=== Required action 1 ===
According to the article on Hungary's test track, how many new automotive investments did the Hungarian Investment Promotion Agency approve support for last year?
=== Required action 2 ===
Using the article on Hungary's test track, explain why Prime Minister Viktor Orbán expects the Zalaegerszeg track to matter for the country.
=== Required action 3 ===
Proceed with the article on Hungary's automotive test track, picking up after its final sentence.
--- Supplied text Enclosed Below ---
A test track takes Hungary deeper into r&d
Hungarian officials believe the country's new $15 million Zalaegerszeg test track will become a magnet for future auto investment. Prime Minister Viktor Orbán has gone so far to say the track will be the genesis of "the Hungarian automotive industry's Silicon Valley," putting the country firmly on the world map of vehicle research, development and testing.
In under 30 years, Hungary has transitioned from Communist satellite state to the European Union's fifth fastest growing economy, with a 25 billion-euro-a-year automotive sector accounting for 30 percent of all manufacturing output and a fifth of all exports.
Last year the Hungarian Investment Promotion Agency approved support for 36 new automotive investments, expected to create 6,700 additional jobs on top of the nearly 160,000 already employed in the sector. Audi, Mercedes-Benz, Opel and Suzuki have auto or engine plants in the country. Mercedes is now investing 580 million euros ($680 million) in upgrading and expanding capacity there, and a further $1.17 billion to build a second plant. There are also more than 700 suppliers in Hungary.
--- End of Enclosed Supplied text ---
--- Data provided Enclosed Below ---
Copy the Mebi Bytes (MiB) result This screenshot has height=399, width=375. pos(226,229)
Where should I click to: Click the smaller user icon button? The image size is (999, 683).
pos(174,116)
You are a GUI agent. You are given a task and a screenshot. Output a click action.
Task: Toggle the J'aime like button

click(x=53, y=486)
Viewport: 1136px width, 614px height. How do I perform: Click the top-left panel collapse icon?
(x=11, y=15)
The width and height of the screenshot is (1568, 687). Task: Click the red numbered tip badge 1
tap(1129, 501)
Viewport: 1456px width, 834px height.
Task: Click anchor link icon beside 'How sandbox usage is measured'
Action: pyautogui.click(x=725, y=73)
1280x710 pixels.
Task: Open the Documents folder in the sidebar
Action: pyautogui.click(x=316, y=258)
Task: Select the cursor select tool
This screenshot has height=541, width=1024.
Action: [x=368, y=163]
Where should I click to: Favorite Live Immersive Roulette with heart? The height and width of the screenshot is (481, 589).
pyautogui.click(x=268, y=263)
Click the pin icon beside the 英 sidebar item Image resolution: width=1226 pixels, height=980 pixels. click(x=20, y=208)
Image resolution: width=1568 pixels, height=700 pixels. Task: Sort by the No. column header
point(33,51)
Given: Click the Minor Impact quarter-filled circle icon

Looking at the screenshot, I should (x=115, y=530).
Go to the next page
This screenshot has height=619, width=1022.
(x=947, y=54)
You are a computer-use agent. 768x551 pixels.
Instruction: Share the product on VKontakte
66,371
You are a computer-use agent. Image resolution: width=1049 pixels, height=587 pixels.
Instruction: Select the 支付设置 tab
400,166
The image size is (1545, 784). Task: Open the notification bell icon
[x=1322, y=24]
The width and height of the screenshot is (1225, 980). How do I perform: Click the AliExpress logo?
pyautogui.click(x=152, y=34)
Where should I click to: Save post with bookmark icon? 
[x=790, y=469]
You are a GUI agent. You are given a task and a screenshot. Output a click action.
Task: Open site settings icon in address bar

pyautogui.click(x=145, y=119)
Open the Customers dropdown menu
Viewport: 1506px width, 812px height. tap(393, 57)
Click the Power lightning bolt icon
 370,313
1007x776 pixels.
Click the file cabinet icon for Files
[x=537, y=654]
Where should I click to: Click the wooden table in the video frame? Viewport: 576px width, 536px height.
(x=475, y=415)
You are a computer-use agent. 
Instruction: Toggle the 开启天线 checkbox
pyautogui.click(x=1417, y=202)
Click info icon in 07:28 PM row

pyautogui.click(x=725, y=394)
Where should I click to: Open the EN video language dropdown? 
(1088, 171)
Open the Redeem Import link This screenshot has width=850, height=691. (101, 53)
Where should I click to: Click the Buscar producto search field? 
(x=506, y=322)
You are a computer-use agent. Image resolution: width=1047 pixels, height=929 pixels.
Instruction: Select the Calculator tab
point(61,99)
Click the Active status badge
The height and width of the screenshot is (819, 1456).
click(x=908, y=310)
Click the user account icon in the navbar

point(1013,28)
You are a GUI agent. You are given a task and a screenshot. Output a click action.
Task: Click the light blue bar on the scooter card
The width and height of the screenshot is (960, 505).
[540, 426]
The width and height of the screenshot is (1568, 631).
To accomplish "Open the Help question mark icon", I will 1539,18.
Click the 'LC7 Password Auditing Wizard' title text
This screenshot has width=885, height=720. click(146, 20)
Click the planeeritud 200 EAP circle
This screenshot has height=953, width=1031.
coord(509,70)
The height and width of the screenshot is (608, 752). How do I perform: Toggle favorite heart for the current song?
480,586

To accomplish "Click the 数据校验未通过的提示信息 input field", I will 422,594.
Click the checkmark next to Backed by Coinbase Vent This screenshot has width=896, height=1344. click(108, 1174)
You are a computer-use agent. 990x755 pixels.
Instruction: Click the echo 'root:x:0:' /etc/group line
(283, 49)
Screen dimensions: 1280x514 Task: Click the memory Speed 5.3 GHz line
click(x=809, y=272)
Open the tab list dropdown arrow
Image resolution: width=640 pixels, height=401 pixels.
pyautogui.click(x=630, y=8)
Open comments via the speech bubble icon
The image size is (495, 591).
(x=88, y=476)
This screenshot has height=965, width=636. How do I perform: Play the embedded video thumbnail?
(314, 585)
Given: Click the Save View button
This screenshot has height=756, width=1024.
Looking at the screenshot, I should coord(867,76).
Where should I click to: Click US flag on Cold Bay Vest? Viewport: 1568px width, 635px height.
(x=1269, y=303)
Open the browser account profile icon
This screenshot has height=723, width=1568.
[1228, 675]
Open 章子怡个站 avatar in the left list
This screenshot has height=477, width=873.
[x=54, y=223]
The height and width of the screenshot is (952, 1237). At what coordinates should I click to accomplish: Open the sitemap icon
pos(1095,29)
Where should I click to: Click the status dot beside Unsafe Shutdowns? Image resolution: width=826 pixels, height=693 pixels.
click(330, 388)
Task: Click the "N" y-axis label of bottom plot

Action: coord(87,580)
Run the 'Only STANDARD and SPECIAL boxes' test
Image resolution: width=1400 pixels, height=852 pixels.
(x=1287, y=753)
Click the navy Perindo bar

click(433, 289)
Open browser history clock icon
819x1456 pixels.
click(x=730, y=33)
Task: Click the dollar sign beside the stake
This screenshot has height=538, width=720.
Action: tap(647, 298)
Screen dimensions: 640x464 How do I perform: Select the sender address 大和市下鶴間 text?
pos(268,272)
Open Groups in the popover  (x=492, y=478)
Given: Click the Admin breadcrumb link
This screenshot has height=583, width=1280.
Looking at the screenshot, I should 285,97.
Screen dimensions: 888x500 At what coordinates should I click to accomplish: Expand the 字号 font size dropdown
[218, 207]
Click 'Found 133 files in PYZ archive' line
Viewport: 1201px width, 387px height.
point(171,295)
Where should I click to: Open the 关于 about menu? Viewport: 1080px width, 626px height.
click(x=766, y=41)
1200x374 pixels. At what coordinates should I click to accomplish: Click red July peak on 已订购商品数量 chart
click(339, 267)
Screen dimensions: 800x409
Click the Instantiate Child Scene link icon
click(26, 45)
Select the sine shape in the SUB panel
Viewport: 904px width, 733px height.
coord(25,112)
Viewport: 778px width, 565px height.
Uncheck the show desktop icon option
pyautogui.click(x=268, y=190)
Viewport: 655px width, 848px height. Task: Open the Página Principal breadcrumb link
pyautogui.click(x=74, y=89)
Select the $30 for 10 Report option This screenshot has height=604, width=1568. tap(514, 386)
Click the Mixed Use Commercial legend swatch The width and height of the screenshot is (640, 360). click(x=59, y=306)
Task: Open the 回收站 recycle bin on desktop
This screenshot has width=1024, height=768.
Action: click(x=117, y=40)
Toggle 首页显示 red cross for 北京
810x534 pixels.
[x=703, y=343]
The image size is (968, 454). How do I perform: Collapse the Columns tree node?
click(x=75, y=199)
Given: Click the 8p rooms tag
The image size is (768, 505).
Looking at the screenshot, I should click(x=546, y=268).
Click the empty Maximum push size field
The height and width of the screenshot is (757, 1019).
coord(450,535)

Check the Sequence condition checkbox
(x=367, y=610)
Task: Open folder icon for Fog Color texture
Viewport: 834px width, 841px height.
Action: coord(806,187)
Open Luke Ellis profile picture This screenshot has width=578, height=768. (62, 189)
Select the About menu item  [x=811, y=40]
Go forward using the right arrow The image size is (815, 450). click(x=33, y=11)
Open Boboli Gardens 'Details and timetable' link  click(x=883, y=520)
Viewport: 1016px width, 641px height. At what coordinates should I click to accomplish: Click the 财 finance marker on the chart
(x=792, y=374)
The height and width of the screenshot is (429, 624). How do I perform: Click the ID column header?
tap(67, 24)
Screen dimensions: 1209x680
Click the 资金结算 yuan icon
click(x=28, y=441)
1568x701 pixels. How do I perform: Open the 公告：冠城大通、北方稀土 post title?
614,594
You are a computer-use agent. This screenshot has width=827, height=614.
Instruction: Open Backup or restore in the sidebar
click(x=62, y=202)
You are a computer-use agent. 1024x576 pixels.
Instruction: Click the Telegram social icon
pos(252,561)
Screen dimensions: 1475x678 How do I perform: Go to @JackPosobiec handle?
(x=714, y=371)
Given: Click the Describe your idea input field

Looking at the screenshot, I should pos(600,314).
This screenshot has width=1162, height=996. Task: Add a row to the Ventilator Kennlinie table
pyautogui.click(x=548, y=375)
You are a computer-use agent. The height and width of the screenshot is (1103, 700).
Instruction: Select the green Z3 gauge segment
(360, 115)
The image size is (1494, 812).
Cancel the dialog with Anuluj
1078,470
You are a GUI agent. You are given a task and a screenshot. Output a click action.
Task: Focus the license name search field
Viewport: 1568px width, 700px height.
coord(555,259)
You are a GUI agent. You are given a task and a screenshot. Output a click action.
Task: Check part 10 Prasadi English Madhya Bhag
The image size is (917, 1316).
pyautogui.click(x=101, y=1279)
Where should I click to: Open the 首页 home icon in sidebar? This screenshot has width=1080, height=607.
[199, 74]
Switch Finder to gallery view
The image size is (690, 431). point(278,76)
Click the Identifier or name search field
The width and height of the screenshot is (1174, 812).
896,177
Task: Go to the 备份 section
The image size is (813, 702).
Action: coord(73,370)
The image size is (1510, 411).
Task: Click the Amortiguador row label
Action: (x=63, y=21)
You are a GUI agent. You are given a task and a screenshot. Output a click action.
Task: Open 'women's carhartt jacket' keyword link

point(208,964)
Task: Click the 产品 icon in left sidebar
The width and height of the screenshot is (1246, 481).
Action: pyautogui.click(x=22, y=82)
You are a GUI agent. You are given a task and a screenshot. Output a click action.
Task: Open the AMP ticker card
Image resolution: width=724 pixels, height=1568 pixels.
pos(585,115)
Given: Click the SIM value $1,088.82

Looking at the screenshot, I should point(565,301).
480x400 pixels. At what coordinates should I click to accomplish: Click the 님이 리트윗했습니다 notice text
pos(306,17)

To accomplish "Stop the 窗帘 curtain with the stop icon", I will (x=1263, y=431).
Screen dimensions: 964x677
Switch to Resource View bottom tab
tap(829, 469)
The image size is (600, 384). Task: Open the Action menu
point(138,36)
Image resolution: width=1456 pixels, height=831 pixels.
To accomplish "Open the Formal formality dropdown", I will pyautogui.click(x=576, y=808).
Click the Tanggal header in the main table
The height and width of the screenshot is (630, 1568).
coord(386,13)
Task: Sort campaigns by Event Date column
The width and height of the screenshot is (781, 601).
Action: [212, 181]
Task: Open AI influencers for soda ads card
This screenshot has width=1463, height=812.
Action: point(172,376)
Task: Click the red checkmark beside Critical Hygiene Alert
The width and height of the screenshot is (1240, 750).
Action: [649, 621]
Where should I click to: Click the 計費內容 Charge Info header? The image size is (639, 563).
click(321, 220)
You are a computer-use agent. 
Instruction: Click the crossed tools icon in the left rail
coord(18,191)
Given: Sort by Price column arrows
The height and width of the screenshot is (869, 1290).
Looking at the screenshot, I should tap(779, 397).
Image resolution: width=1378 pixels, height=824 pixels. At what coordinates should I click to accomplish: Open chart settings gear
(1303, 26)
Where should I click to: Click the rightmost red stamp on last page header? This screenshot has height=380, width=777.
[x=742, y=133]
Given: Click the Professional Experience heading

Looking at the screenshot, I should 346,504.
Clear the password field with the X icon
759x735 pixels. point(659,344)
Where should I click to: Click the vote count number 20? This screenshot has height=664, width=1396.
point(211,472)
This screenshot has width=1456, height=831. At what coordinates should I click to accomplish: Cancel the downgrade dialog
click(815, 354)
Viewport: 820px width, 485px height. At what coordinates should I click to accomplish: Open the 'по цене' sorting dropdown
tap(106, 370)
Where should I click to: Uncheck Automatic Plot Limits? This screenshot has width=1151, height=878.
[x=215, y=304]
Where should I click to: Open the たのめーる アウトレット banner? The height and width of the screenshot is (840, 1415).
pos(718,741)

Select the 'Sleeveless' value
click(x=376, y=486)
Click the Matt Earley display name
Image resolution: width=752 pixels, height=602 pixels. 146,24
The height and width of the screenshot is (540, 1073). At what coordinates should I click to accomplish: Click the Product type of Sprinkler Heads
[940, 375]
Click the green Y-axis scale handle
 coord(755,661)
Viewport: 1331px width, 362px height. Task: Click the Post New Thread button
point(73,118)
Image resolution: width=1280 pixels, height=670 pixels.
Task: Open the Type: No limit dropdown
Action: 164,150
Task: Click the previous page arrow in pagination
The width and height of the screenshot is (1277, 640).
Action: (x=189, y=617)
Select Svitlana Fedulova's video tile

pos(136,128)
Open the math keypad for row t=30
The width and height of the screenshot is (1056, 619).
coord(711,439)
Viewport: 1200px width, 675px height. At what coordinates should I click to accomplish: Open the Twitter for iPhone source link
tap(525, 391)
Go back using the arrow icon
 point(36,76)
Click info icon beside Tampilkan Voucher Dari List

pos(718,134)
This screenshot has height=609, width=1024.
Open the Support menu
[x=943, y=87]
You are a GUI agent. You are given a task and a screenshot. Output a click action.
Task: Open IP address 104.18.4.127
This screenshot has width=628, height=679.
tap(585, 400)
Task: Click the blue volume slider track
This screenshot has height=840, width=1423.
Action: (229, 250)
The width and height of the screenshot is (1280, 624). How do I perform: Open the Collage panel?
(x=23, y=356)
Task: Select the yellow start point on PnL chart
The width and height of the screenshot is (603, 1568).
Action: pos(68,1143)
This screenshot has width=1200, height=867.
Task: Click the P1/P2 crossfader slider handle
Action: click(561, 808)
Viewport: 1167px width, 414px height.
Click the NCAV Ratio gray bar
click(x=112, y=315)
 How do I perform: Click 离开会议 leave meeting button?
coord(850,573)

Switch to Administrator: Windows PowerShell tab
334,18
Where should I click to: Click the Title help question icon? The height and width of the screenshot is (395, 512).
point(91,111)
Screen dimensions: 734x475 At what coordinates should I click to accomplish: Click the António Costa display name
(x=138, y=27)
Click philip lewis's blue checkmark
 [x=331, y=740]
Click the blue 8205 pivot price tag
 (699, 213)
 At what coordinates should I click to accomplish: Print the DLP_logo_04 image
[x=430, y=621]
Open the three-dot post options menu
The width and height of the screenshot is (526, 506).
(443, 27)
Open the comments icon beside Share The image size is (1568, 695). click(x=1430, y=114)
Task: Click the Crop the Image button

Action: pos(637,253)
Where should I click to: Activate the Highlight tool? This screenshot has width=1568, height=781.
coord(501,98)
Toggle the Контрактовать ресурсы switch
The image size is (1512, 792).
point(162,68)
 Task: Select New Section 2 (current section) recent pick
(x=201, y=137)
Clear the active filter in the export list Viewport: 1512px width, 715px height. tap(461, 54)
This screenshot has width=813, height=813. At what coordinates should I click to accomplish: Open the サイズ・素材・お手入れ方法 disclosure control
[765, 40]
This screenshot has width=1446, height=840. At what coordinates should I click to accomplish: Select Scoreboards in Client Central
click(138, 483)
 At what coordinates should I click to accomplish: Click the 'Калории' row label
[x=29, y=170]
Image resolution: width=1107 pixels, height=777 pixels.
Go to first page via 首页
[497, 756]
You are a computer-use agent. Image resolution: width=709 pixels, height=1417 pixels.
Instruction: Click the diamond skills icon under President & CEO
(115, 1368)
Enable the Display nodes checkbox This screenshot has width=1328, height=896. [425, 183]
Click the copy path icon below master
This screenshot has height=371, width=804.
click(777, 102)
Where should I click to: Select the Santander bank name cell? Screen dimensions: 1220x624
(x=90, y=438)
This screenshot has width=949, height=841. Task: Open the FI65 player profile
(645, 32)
--- End of Enclosed Data provided ---
=== Final answer 1 ===
It approved support for 36 new automotive investments.

=== Final answer 2 ===
Orbán says the track will be the genesis of "the Hungarian automotive industry's Silicon Valley." He expects it to put Hungary firmly on the world map of vehicle research, development and testing.

=== Final answer 3 ===
Recent projects include new electric-vehicle battery plants by Japan-based GS Yuasa and South Korea's SK Innovation and Shinheung Sec. Japan-based Zoltek is constructing what likely will be the world's largest carbon fiber plant. Autoneum and Rehau both are building new plants, as is the alloy wheel-making venture Arconic-Köfém.
But Hungary is especially keen to encourage more r&d, officials say. The country has cut its corporation tax rate to 9 percent - the lowest in the EU - and introduced special tax incentives and other benefits for companies involved in r&d. Continental has just opened a new Deep Machine Learning Competence Center.
The Zalaegerszeg test track is expected to help. Designed for both conventional and autonomous cars, it features an urban section where it will be possible to test up to 70 vehicles at the same time. Meanwhile, Bosch Hungary has received government backing to build a separate 10,000 square-meter test track where it will focus on automated driving and electric mobility.